## SET TASK
Convert the data into a numbered list, starting at the line containing "Image resolution: width=540" and continuing through the end of the data, with both ends included. Skip blank lines and leave the pictures out.

## SUPPLIED MATERIAL

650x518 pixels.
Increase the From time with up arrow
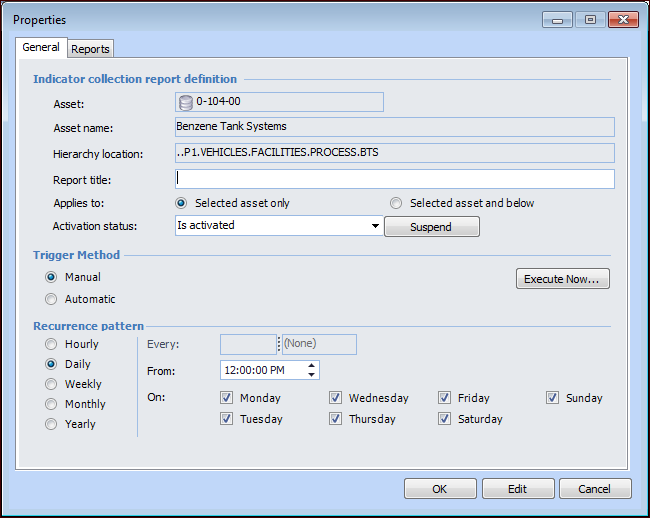[313, 365]
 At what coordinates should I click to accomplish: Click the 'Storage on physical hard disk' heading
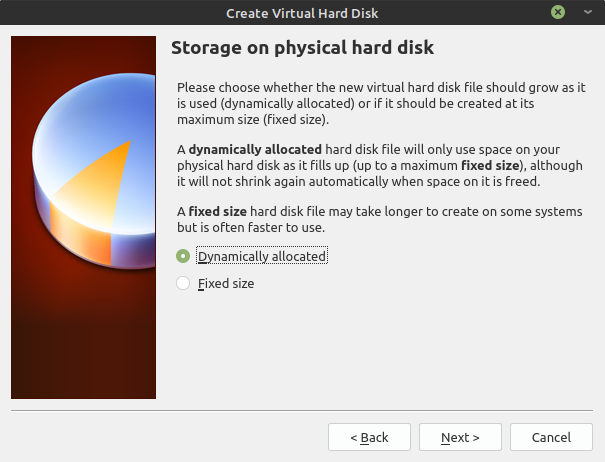click(302, 47)
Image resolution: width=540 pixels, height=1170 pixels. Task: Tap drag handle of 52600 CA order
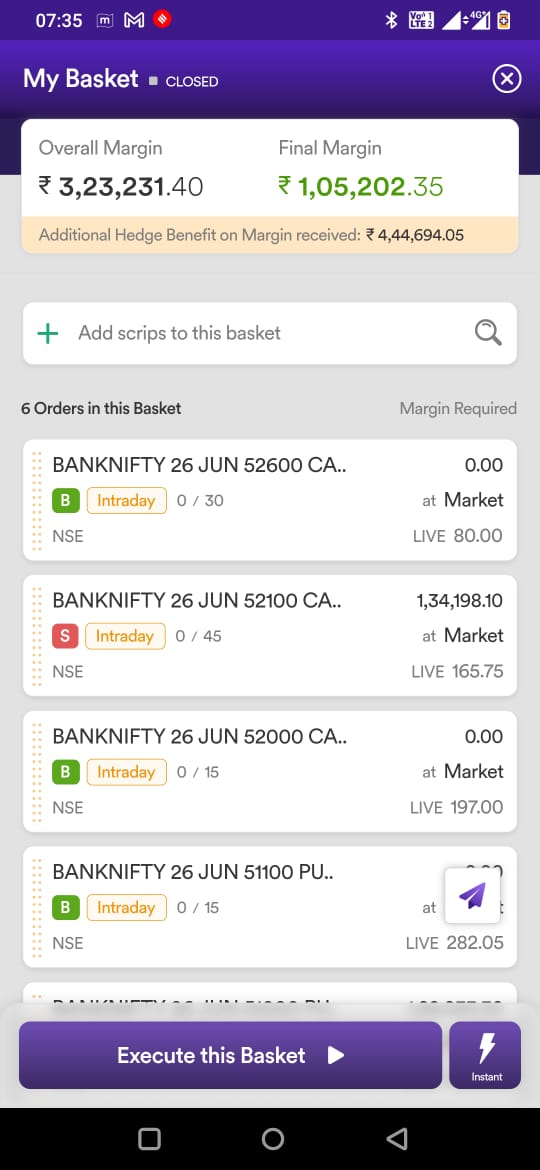pos(36,500)
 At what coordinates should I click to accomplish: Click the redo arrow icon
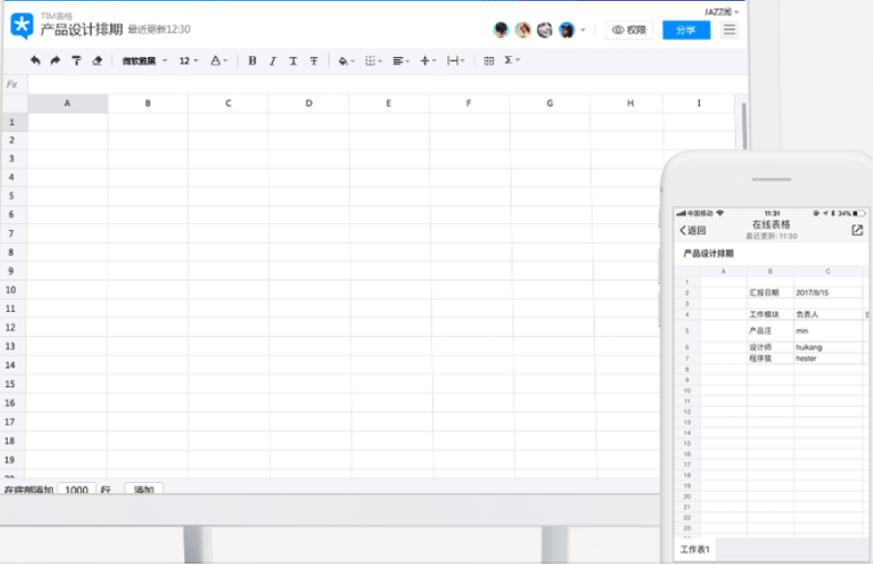point(55,61)
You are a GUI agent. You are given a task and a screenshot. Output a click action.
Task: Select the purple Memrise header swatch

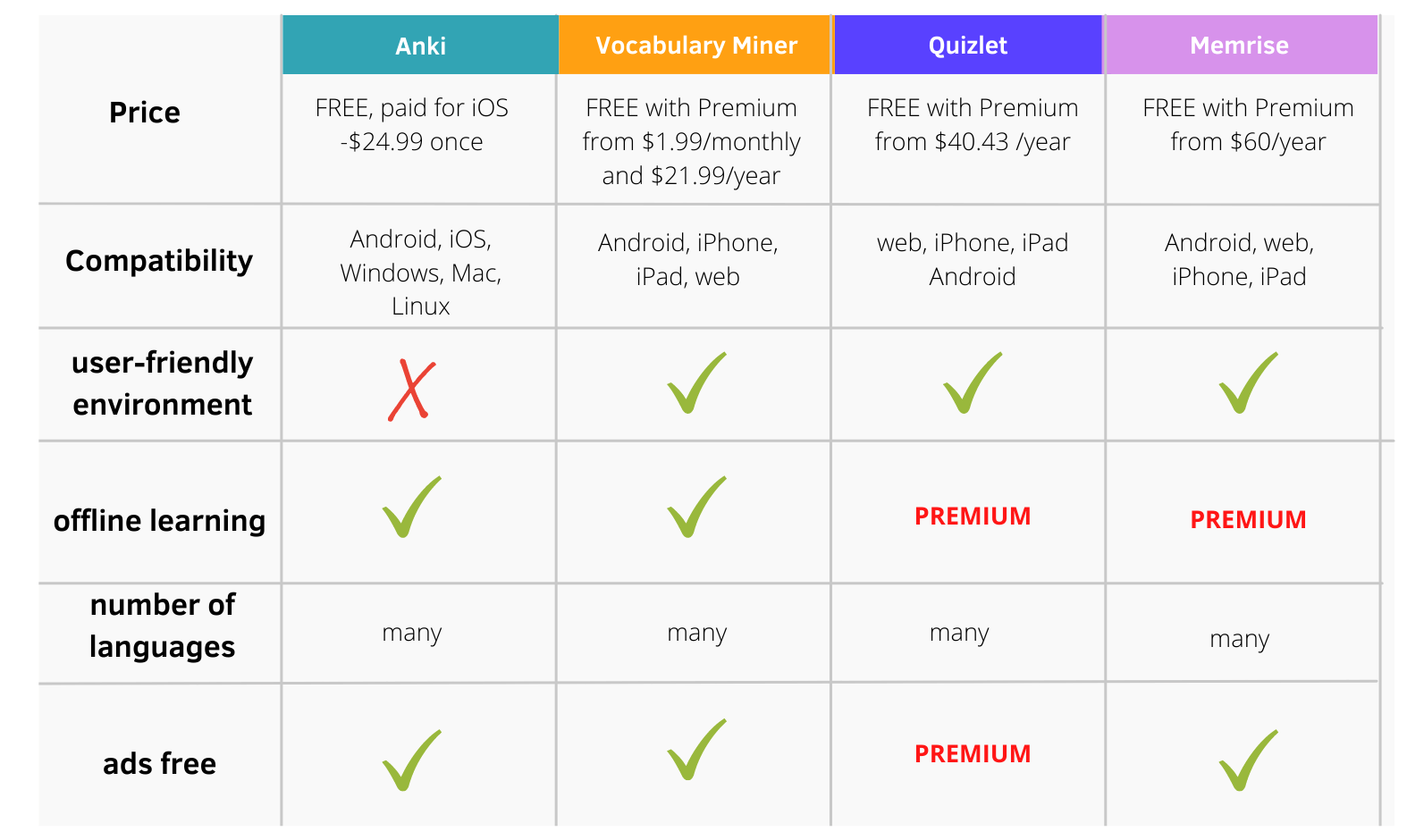click(x=1240, y=46)
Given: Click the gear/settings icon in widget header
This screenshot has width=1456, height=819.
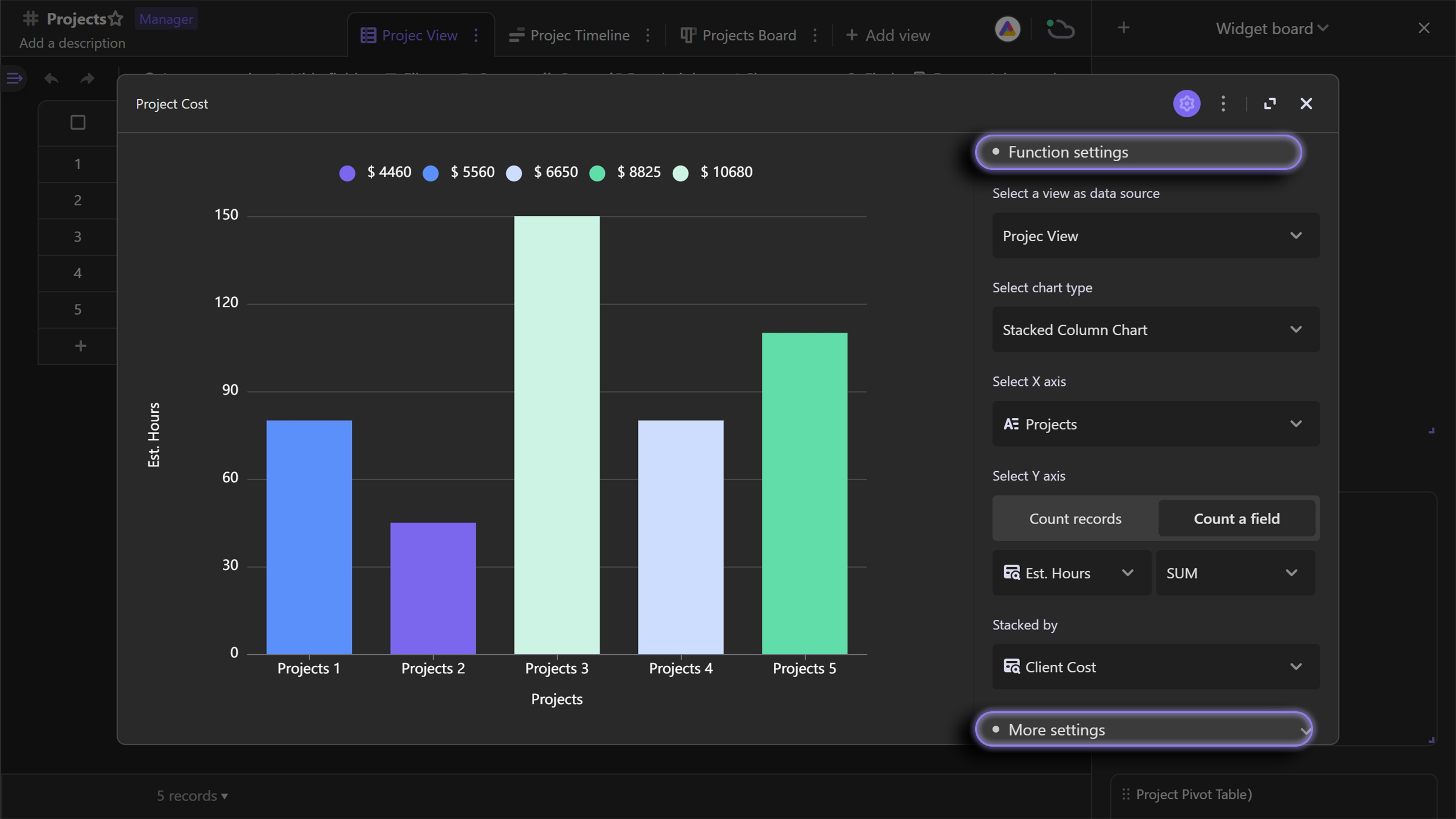Looking at the screenshot, I should click(1186, 103).
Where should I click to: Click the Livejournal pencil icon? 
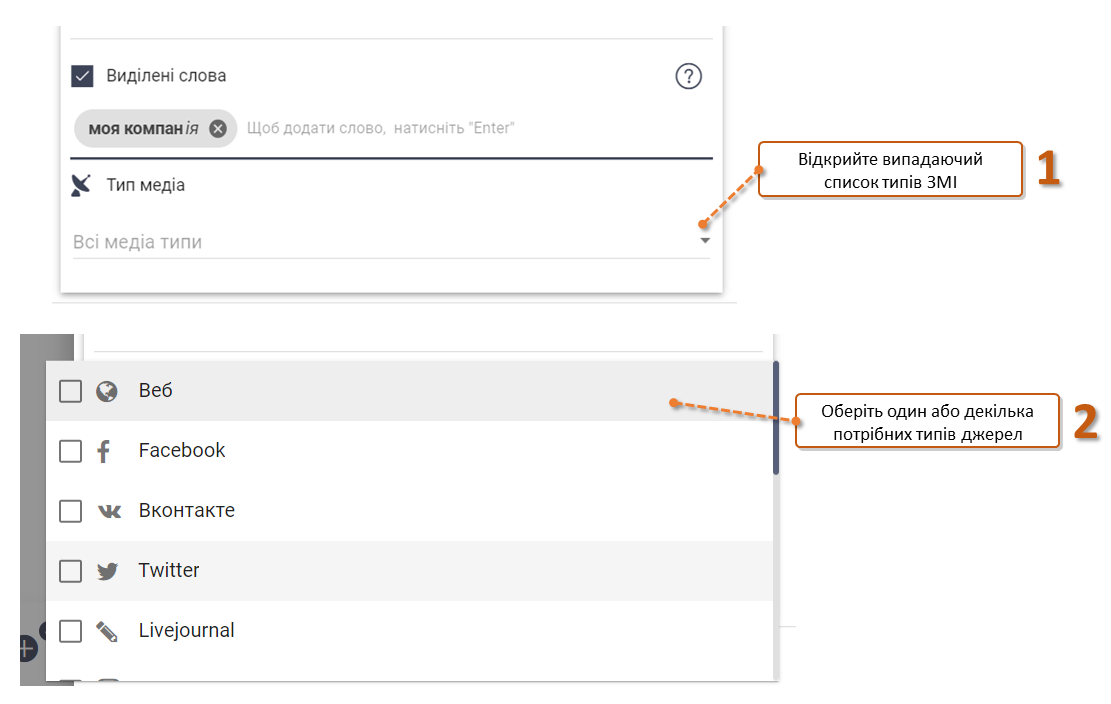(x=107, y=631)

## EXERCISE ANSWER
1. Image resolution: width=540 pixels, height=1170 pixels. Task: Tap drag handle of 52600 CA order
2. pos(36,500)
3.  At what coordinates should I click to accomplish: Click the redo arrow icon
4. point(55,61)
5. You are a GUI agent. You are given a task and a screenshot. Output a click action.
6. Task: Select the purple Memrise header swatch
7. click(x=1240, y=46)
8. Given: Click the gear/settings icon in widget header
9. This screenshot has width=1456, height=819.
10. Looking at the screenshot, I should click(1186, 103).
11. Where should I click to: Click the Livejournal pencil icon? 
12. (x=107, y=631)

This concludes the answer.